At this stage the Kat addict may lose friends, jobs or face expulsion from school. The addict begins to find themselves more comfortable in the company and environment of other users. The only way forward is treatment or rehabilitation.
Kat/Cat Addiction Is No Joke!
Kat is one of the common names of the drug Ketamine which is normally used for medicinal purposes to treat humans and animals. Other street names include K, Special K, Kit-Kat and vitamin K.
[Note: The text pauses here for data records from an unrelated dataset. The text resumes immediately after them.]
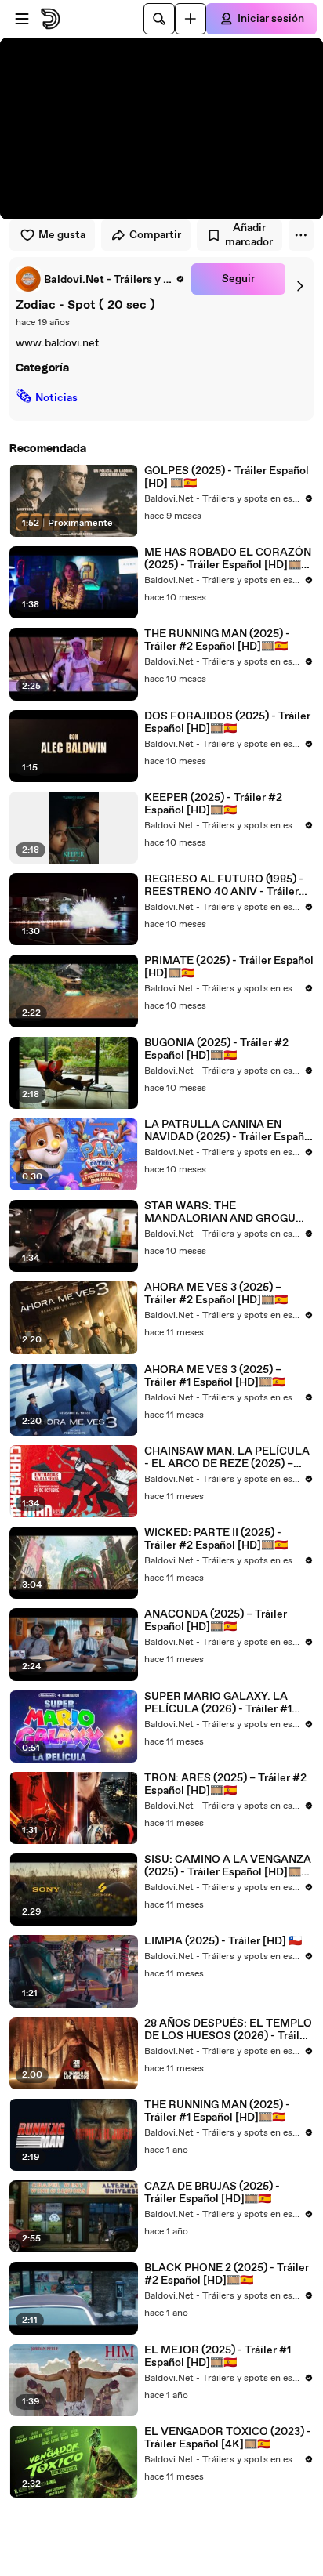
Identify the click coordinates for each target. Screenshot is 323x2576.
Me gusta (61, 235)
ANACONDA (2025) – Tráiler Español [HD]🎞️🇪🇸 (215, 1620)
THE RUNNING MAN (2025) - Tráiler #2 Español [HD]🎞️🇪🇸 (217, 640)
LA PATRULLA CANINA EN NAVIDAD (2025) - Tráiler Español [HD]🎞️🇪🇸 (229, 1130)
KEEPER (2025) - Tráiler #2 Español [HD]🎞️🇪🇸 (213, 804)
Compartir (155, 235)
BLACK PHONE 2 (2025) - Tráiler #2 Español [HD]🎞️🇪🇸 (226, 2274)
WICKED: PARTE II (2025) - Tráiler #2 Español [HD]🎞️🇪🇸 (216, 1539)
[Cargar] (190, 18)
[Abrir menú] (21, 18)
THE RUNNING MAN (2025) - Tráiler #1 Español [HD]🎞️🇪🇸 (217, 2111)
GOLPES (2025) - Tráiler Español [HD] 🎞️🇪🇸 (226, 477)
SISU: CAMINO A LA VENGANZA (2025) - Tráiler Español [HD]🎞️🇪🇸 (227, 1866)
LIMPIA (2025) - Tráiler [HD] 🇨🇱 (223, 1941)
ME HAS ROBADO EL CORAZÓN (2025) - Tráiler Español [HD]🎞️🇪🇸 (227, 558)
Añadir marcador (249, 235)
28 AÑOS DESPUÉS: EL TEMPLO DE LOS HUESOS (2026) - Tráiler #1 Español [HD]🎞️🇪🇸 (228, 2029)
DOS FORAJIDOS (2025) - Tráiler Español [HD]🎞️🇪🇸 (227, 722)
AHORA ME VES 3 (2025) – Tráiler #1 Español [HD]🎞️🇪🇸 (214, 1376)
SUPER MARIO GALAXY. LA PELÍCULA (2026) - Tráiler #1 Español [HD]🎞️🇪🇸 (218, 1703)
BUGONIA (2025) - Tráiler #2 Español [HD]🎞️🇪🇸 (216, 1049)
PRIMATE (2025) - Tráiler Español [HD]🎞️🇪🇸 (229, 967)
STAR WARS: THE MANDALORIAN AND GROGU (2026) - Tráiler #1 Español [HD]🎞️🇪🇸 (223, 1212)
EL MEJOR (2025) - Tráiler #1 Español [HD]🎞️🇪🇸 (217, 2356)
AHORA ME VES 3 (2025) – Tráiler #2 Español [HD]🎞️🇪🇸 (216, 1293)
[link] (100, 279)
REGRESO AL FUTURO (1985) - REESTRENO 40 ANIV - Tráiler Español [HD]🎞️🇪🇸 (223, 885)
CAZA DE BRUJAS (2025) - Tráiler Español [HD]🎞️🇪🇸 (212, 2192)
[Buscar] (159, 18)
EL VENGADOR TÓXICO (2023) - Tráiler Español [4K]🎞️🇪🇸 (227, 2438)
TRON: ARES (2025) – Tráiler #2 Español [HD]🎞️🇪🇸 (225, 1784)
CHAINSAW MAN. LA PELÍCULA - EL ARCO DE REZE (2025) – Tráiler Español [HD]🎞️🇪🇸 (227, 1457)
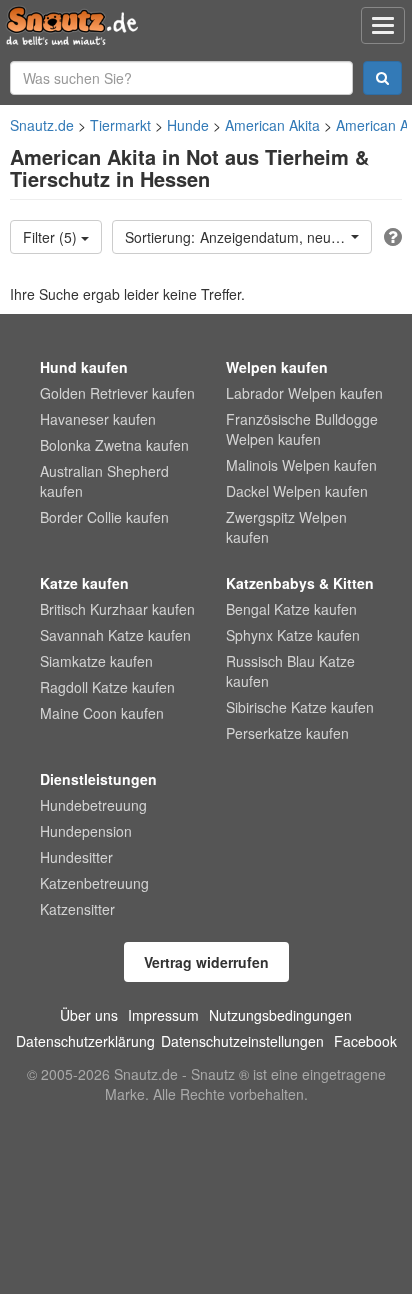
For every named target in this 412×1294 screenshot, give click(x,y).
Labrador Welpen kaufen (304, 393)
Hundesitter (76, 857)
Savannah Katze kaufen (115, 635)
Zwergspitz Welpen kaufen (286, 527)
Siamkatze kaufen (96, 661)
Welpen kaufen (277, 367)
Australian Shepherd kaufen (104, 481)
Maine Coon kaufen (102, 713)
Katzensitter (77, 909)
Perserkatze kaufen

Kat or Cat as it is sometimes spelt is a drug that can be taken in two forms – as a leaf that is chewed or as a powder. Kat is a common South African drug that is easily accessible. Kat originates from the Middle East, North and East Africa where it has been used for centuries in Arab society.
The term Cat comes from the ingredient of Catherine which is found in the leaves of the plant. Catherine is a natural Amphetamine. The drug is taken to attain a state of euphoria by the user also known as a ‘high’. While this can simply be achieved by chewing the leaf, the more powder form creates a more potent affect on the user. Kat is similar to cocaine in that along with euphoria it increases hallucinations and a strong sense of anxiety.
The powder is white in colour and can either be snorted or taken as a capsule orally. It has even been added to drinks and smoked. Powdered ketamine is formed from pharmaceutical ketamine by removing the liquid by evaporation. Due to its high demand in medicine, pharmaceutical ketamine is produced in large quantities which have also led to it becoming easier to acquire for the illicit drug trade. Its illegal use started in the United States during the 1970’s.
Kat in South Africa is mostly associated with teenagers at parties and clubs having gained popularity with the rave scene during the 1990’s. Usually a dose of 100mg or more is taken to gain hallucinatory effects. It is considered extremely addictive compared to some other drugs. The treatment required for Kat outweighs many narcotics in that an addicted user cannot kick the habit on his or her own.
Professional intervention and help is a constant requirement. Perhaps the most disturbing fact concerning Kat abuse is the long term affects of use. It is known to cause considerable mental torment and psychological damage long after its use has been discontinued. Kat is known for causing hallucinations that can last for hours and can cause a radical change in mood for the user.
Fortunately Kat is well known to Drug Rehabilitation Clinics and drug counsellors as well as medical professionals are well educated on how to treat the addiction and cure the patient.